Après s’être essayé au monde de la publicité pendant ses premières années de vie professsionnelle, Julien avait résolu qu’investir sa créativité pour présenter sous leur meilleur jour des trucs pas forcément bons pour les gens n'était pas pour lui. Les produits de consommation, c’est un peu comme les gangsters: ils ont droit à être défendus par un avocat, peu importe leurs méfaits. Mais julien n'avait pas vocation à ça. A l’époque, le service de l’éducation manquait d’instituteurs dans les zones reculées et recrutait des suppléants. Condition: avoir le Bac. Julien l’avait et rêvait d’une vie loin de la modernité. Il postula. Un mois plus tard, il reçut son affectation: Bora Bora. Une semaine après, il embarquait sur la "
goélette" inter-îles, avec femme, enfants, baluchon et plein d’étoiles dans les yeux.
Notre petite famille avait trouvé un charmant
fare polynésien au bord de la plage de Matira. Sable blanc, eaux turquoises, le décor de cette nouvelle vie était juste parfait. C’était le mois d’août, au début des années 80.
Il restait encore quelques semaines de grandes vacances, le temps prendre ses marques avant la rentrée.

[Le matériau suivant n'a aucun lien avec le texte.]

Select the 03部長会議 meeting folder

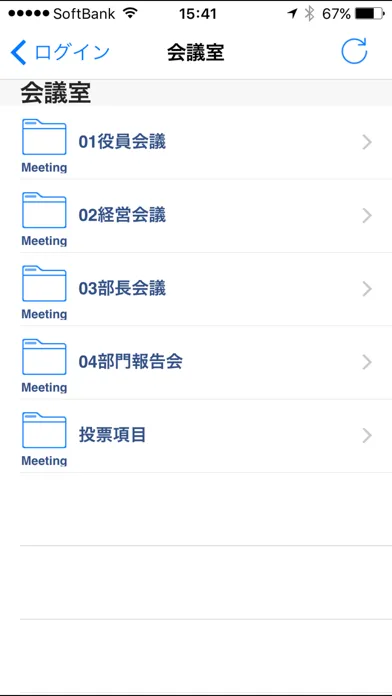(196, 289)
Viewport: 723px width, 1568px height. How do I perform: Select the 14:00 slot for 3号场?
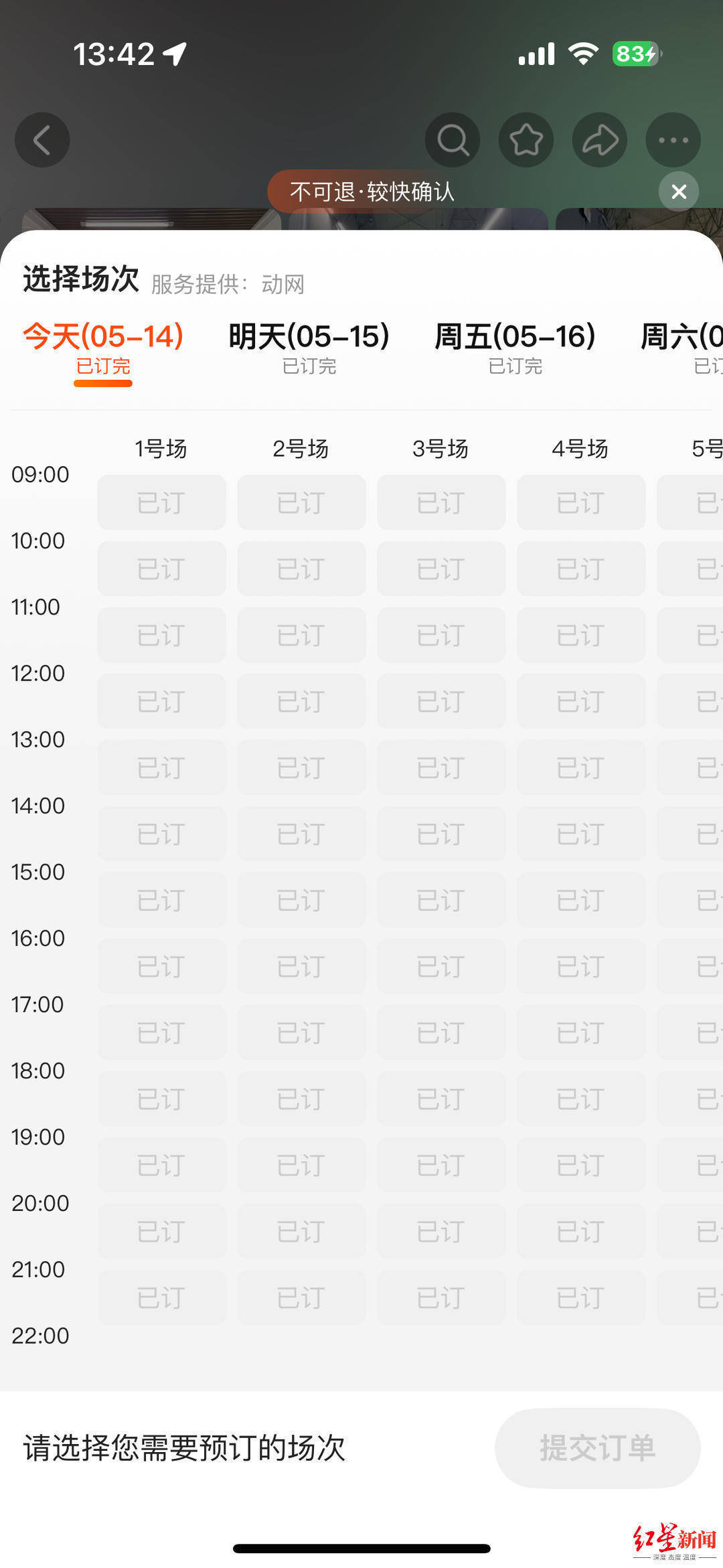(x=441, y=834)
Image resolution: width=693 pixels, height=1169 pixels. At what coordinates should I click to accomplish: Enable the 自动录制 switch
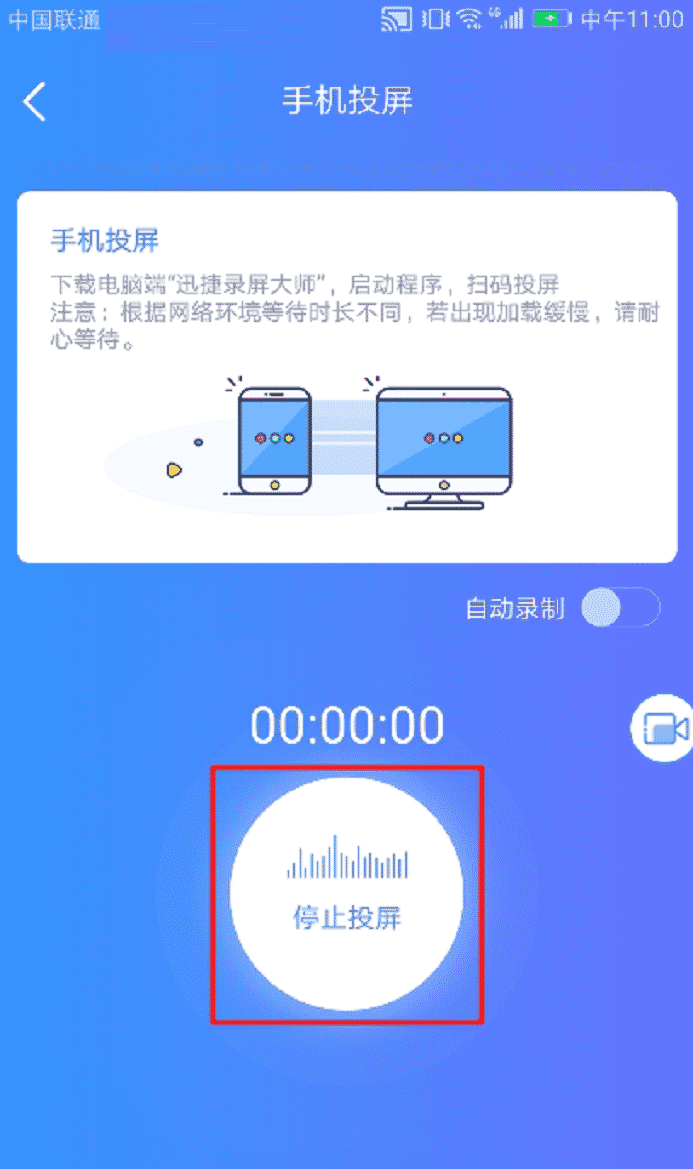621,608
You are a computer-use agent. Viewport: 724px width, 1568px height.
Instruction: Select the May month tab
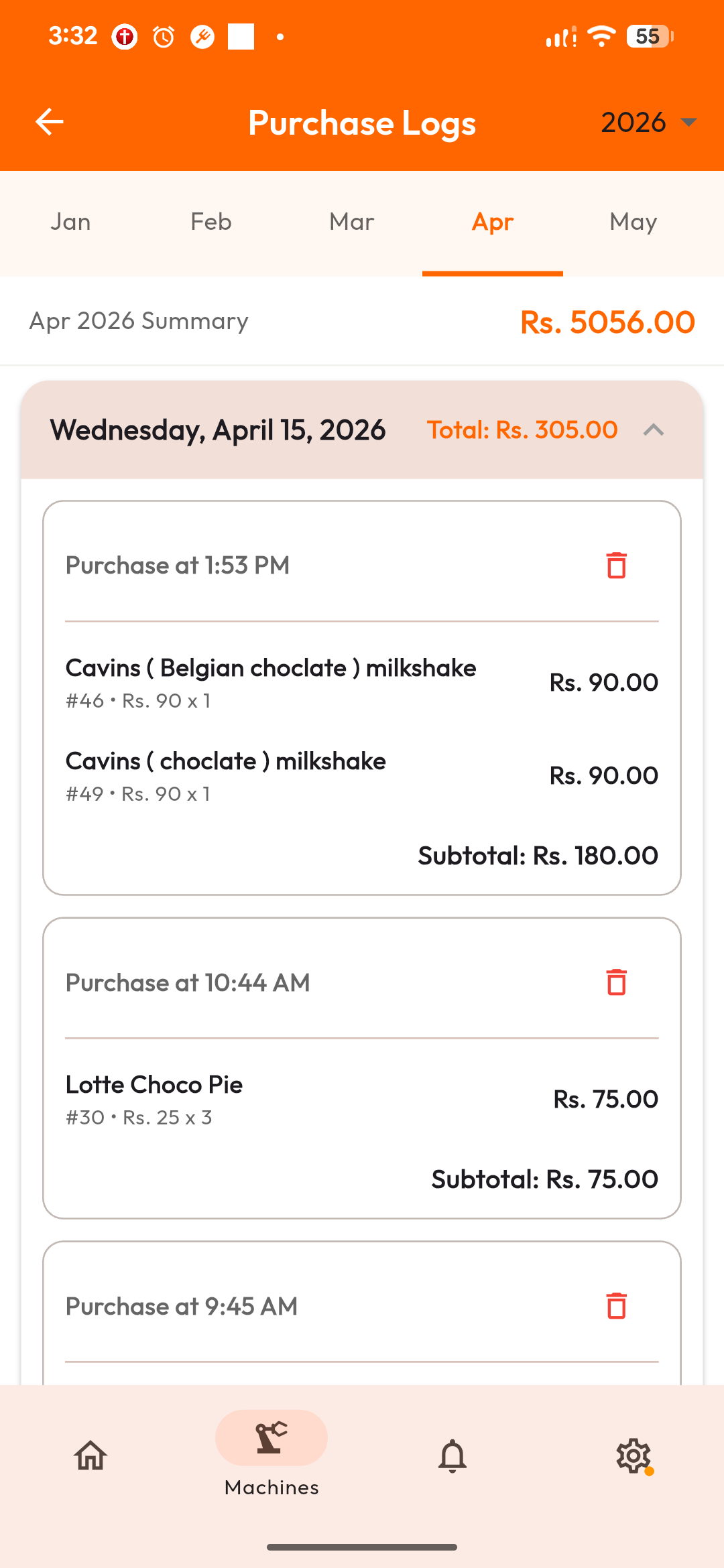[x=632, y=221]
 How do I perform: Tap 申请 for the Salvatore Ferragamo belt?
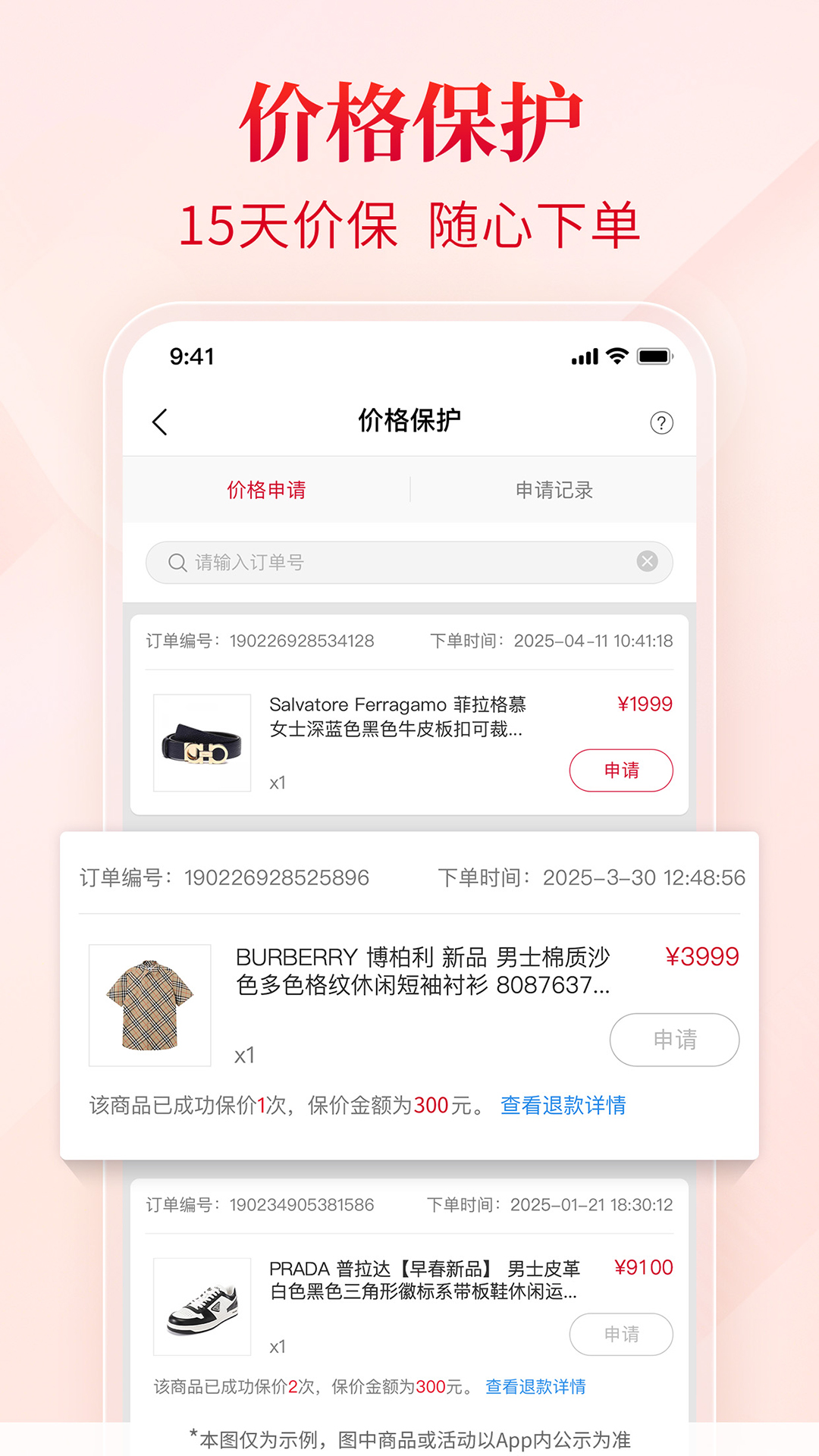[x=621, y=770]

Julien avait été affecté (ça sonne presque comme une maladie, on verra pourquoi) à la classe de CT, la classe de terminale primaire. Julien ne savait même pas que ça existait. A l’origine, il s’agissait d’une classe préparant au certificat d’étude qui pour la majorité des lauréats marquait l'entrée dans la vie active. Cependant, cette « filière », au fil des années, avait perdu sa finalité. C’était devenu la voie de garage des échecs scolaires et autres cas sociaux. On y parquait des enfants de douze à quatorze ans pour lesquels le système éducatif avait jeté l’éponge, mais devait bien les garder, instruction obligatoire oblige. C’était un concentré de naufrages. Le triangle des inaptitudes. Alors que les autres classes ne comptaient qu’un cas ou deux, Julien faisait carton plein - trente sur trente.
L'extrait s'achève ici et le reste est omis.